Truman felt otherwise. The next day, he officially inaugurated his new era of global intelligence with a lunchtime gathering at the White House: just the president, a few staffers, a military adviser, and Admiral Sidney Souers, the naval intelligence officer appointed to lead CIG. In a mock-solemn ceremony, the president presented his guests with wooden daggers, black cloaks, and hats, anointing Souers head of the “Cloak and Dagger Group of Snoopers,” under the title “Director of Centralized Snooping.” Hoover was one step ahead of him, however. That morning, he had already met with Souers, extracting a promise from the CIG director that “the FBI was not to be excluded from the foreign field, but would very likely be called upon to expand its operations therein.” In the meantime, Hoover could still angle to see the CIG brought under FBI influence.[32]
Hoover remained convinced that he would come out on top for several more months, as Souers tried and largely failed to get the CIG off the ground. “Complete confusion” was how one observer described a visit to CIG’s offices in the War Department, where understaffing and a lack of clear hierarchy, the observer assured Hoover, meant that almost nothing was getting done. He attributed the chaos to Souers, who seemed “very sincere and wanted to do a good job,” but “lacked experience” in running an office and standing up to political pressure. Hoover, by contrast, continued to oversee operations in Latin America and to keep his intelligence machine humming along. As late as April, his aides were assuring him that officials would soon “be contacting you for the purpose of obtaining an answer on how this Bureau feels about taking over the clandestine operations of worldwide intelligence.” Hoover still imagined that he would be asked to step in and take over.[33]

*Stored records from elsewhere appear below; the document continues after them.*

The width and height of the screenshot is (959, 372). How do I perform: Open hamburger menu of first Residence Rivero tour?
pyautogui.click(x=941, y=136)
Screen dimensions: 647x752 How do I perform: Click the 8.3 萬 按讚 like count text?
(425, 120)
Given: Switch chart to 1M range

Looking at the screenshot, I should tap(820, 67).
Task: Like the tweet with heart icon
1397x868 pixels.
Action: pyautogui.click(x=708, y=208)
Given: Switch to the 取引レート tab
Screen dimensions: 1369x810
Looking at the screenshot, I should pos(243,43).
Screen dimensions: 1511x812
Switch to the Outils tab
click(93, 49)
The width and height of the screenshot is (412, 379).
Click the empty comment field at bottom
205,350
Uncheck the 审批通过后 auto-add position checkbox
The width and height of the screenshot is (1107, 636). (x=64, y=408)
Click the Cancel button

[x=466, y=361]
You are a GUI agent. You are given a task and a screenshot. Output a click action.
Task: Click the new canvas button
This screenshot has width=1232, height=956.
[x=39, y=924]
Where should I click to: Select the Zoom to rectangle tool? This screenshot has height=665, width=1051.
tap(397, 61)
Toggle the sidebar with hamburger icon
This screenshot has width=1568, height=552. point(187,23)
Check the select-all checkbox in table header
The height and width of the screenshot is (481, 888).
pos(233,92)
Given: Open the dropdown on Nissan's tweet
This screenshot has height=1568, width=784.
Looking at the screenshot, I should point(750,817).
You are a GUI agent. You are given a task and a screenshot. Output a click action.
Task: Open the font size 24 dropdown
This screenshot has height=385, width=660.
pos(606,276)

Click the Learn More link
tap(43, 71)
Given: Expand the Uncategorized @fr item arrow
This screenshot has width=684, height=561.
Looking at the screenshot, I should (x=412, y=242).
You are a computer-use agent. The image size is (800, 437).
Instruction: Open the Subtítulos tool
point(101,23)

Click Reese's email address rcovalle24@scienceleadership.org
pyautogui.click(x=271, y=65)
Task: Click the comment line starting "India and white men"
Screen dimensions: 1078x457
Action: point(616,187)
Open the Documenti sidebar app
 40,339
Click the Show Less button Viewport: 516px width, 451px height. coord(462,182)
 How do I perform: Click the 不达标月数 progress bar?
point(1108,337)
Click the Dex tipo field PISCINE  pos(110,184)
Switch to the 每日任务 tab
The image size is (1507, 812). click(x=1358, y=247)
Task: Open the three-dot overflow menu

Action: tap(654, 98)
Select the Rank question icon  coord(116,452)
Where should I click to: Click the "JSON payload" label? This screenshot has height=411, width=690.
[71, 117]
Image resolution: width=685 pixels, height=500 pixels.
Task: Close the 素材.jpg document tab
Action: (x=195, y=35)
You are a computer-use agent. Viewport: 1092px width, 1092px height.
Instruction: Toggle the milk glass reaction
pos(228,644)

It was not until the summer of 1946, more than a year into Truman’s presidency, that Hoover fully realized that something very different was taking shape. In June, Truman began an overhaul of CIG, replacing Souers not with Hoover but with a general from military intelligence. The following month, in a definitive blow to Hoover’s plans, Truman instructed the CIG to assume control over “all organized Federal espionage and counterespionage abroad,” including in Latin America. Lest anyone mistake his intent, Truman ordered Hoover to do what he had instructed Donovan to do nine months earlier: disband all international operations. After two decades of constructing and expanding the FBI, Hoover was forced to dismantle something he had built.[34]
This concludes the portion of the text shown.